Hong Kong based Lik-Sang, a mail order company which distributes videogame software and hardware worldwide, has lost a crucial court case brought by Nintendo over the sale of devices which could copy Game Boy software.
The ruling in the High Court of Hong Kong sees Lik-Sang ordered to cease distribution of the devices (Flash Cards and Flash Linkers), as well as paying Nintendo's legal expenses and preliminary damages of HK$5 million (€550 million), with final damages still be be decided. Lik-Sang had already ceased distribution of the devices, following the granting of an injunction against it in September 2002.
The court's ruling is a noteworthy one because in general, the law has previously targetted the pirates themselves rather than those who provide equipment which can be used for pirate purposes. Local Hong Kong copyright law, however, prevents people from selling video game copying devices - although this law has been enforced patchily at best in the past.
"With drugs, it is not aimed at the drug addict but at the drug trafficker," commented Judge William Waung in his statement on the case. "I have no doubt that the reason they [the copying devices] sell like hotcakes is because they delivered the means whereby a person would be able to steal the games of the plaintiffs [Nintendo] housed inside the Game Boy cartridge of the plaintiffs and then illegally put the stolen games onto the defendants' Flash Card."

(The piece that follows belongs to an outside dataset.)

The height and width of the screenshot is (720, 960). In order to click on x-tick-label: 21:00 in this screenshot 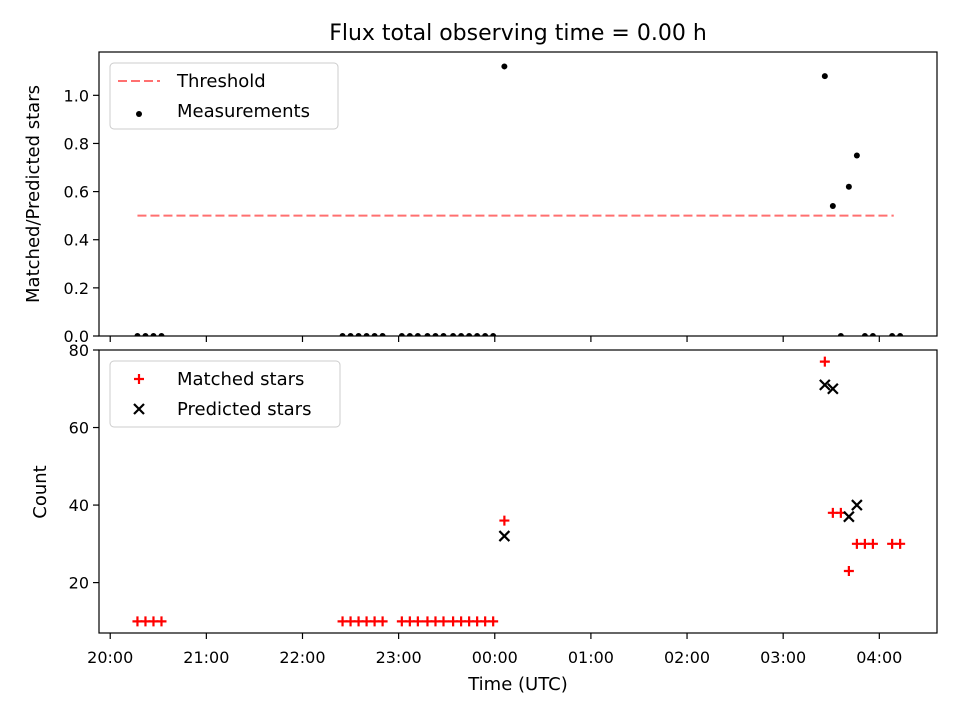, I will do `click(206, 658)`.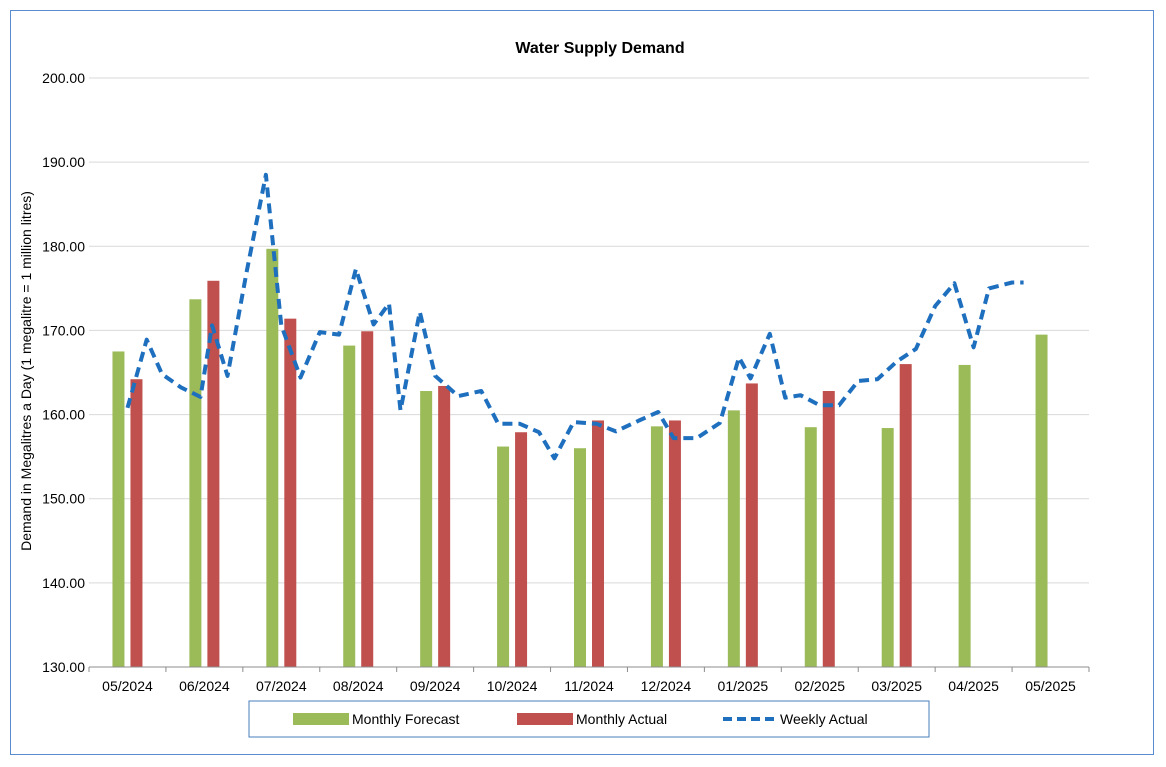 The width and height of the screenshot is (1166, 767). I want to click on x-tick-label: 05/2024, so click(128, 686).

Of course, there are legitimate uses for Flash Cards, in the field of homebrew game development - a growing niche interest area on the Game Boy Advance. However, Nintendo is unlikely to particularly care about dampening that particular sector, since at a corporate level homebrew development can be seen as sucking away precious revenues in much the same way as piracy; and besides, despite the protestations of some homebrew fans, the fact remains that the vast majority of Flash Linkers were used for piracy, not development.

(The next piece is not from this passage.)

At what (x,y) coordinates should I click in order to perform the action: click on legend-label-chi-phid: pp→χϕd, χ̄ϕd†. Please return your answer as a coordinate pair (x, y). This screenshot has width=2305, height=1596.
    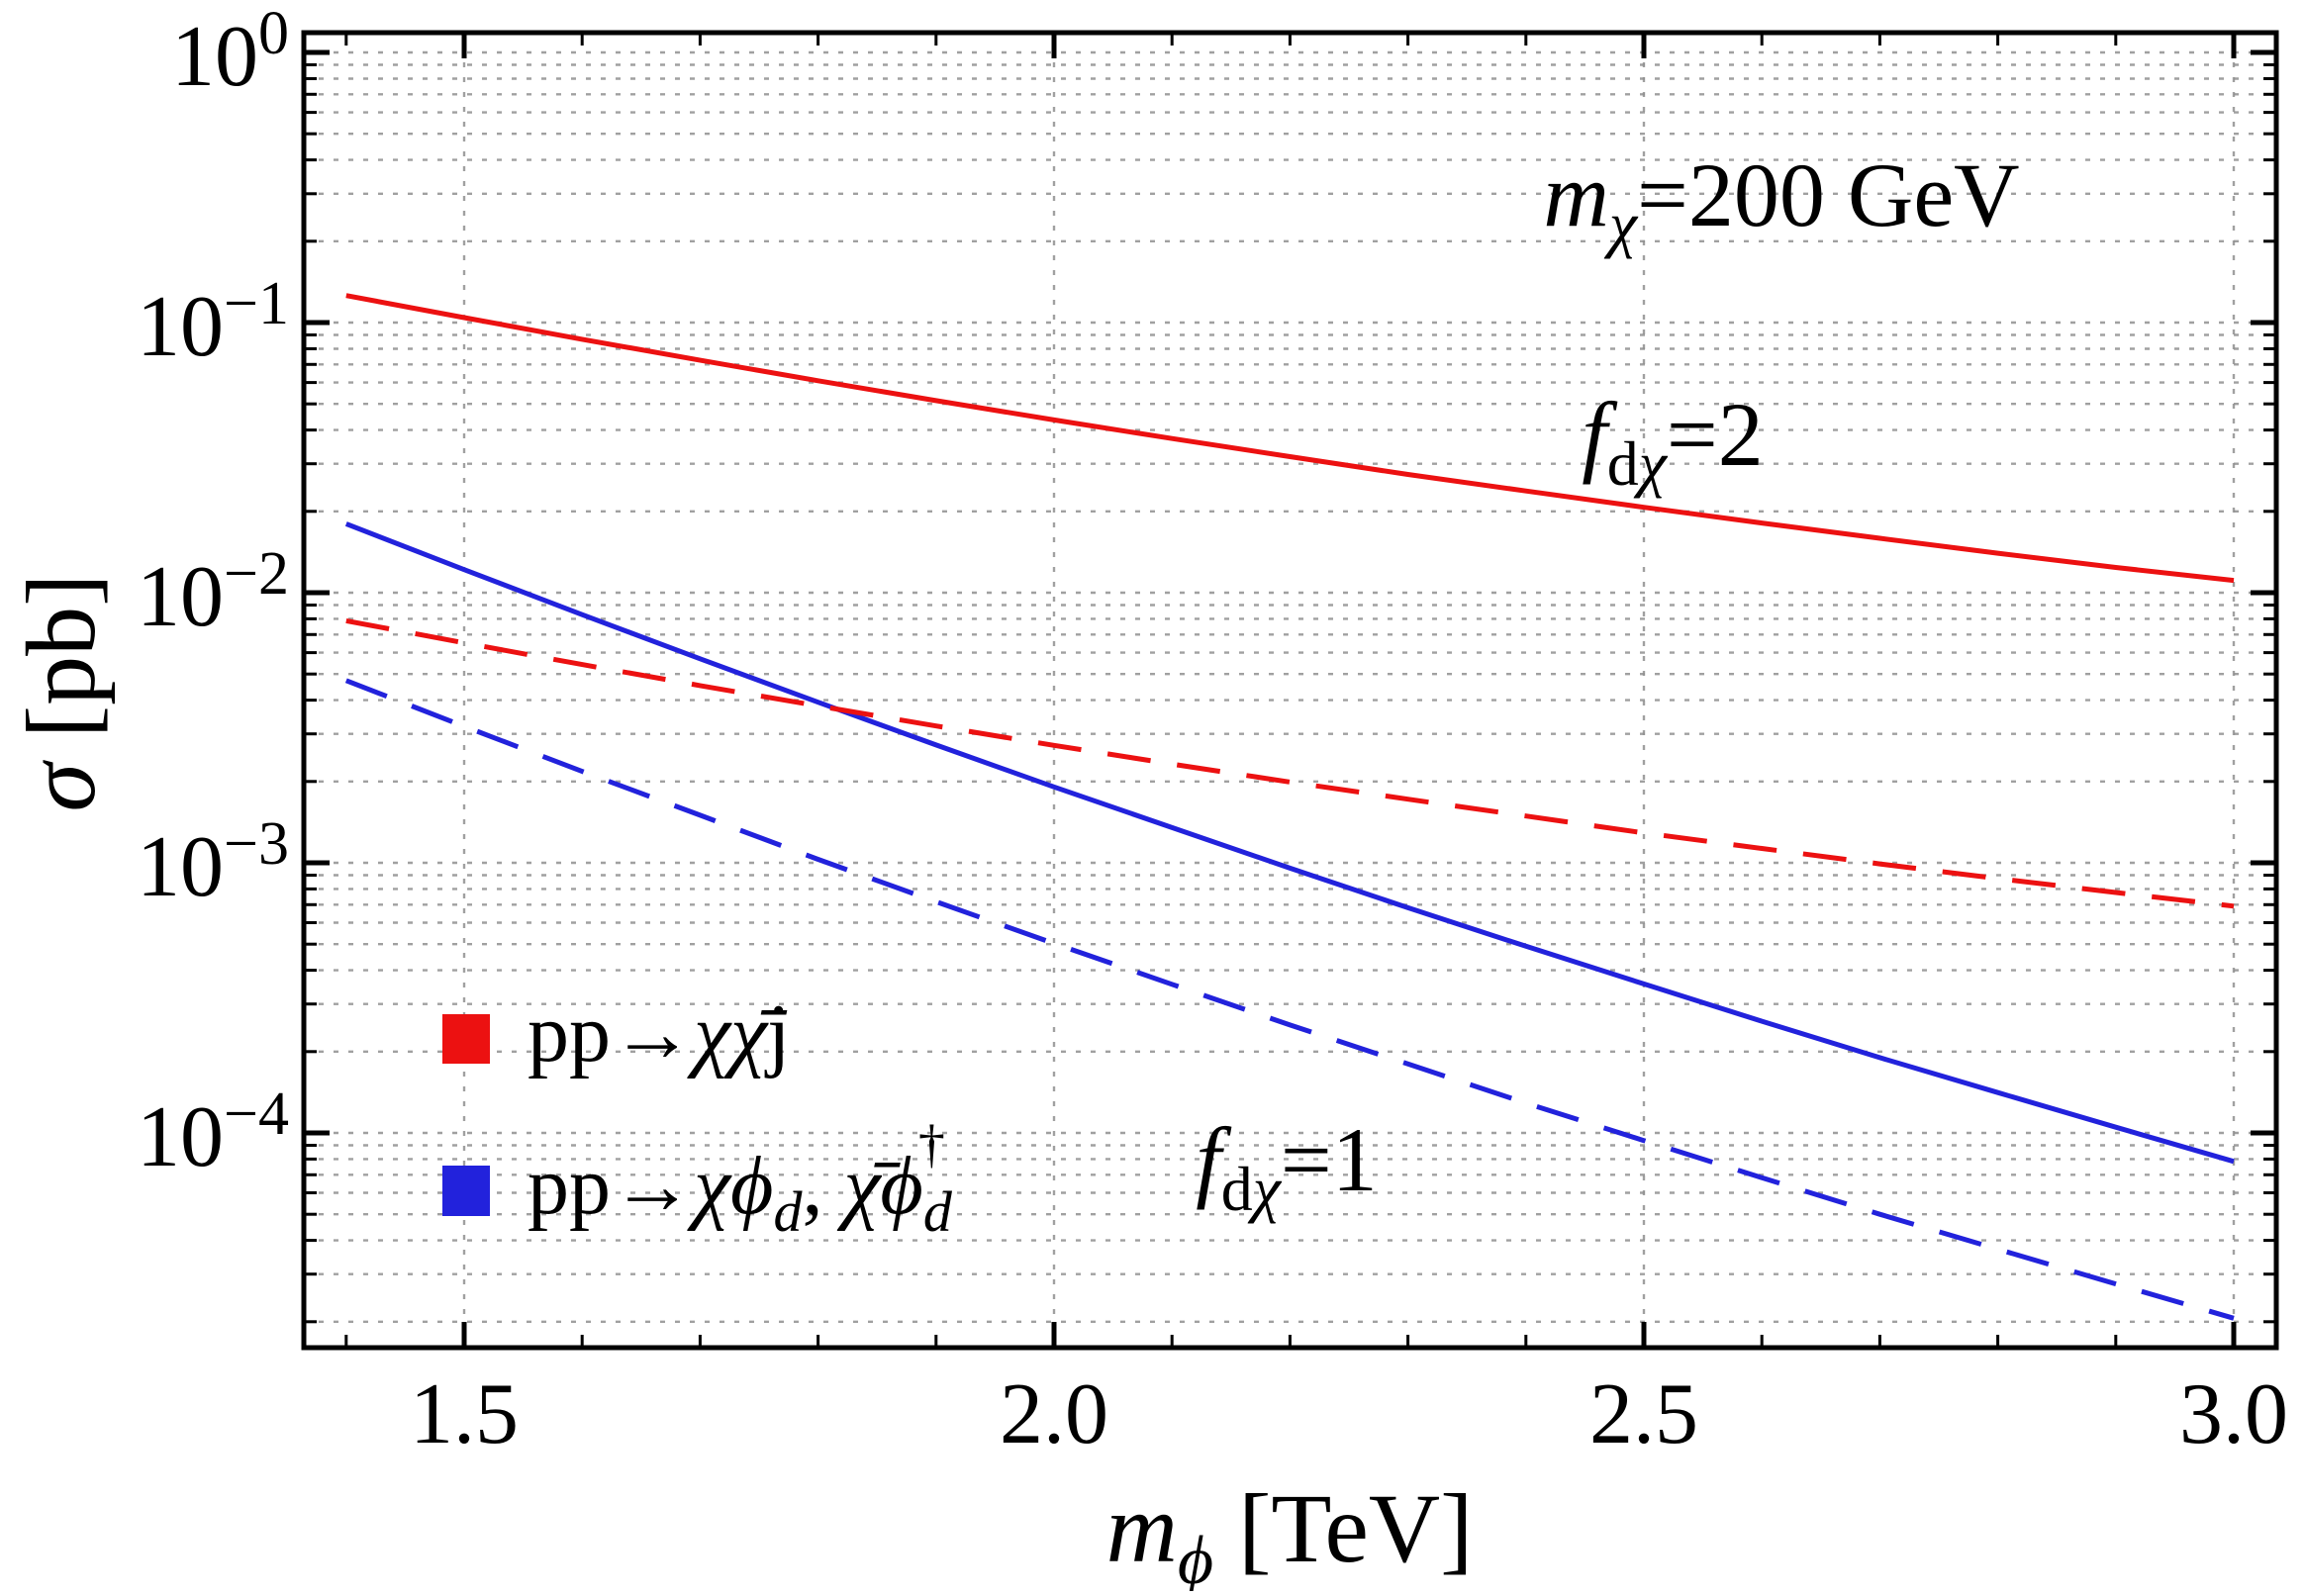
    Looking at the image, I should click on (740, 1179).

Nintendo believes that it lost $650 million worth of sales as a result of piracy in 2002, with the United States entertainment industry as a whole reckoned to have lost $3 billion through piracy in the same year. Of course, these figures need to be taken with a pinch of salt, since they come from anti-piracy bodies and as such are likely to be rather inflated in order to emphasise the problem. However, even at that, those are huge numbers.
The effect of the ruling on Lik-Sang is not clear, and probably won't be until final damages are decided - however, it's not inconcievable that this ruling could drive the popular importer out of business, given the size of damages already announced.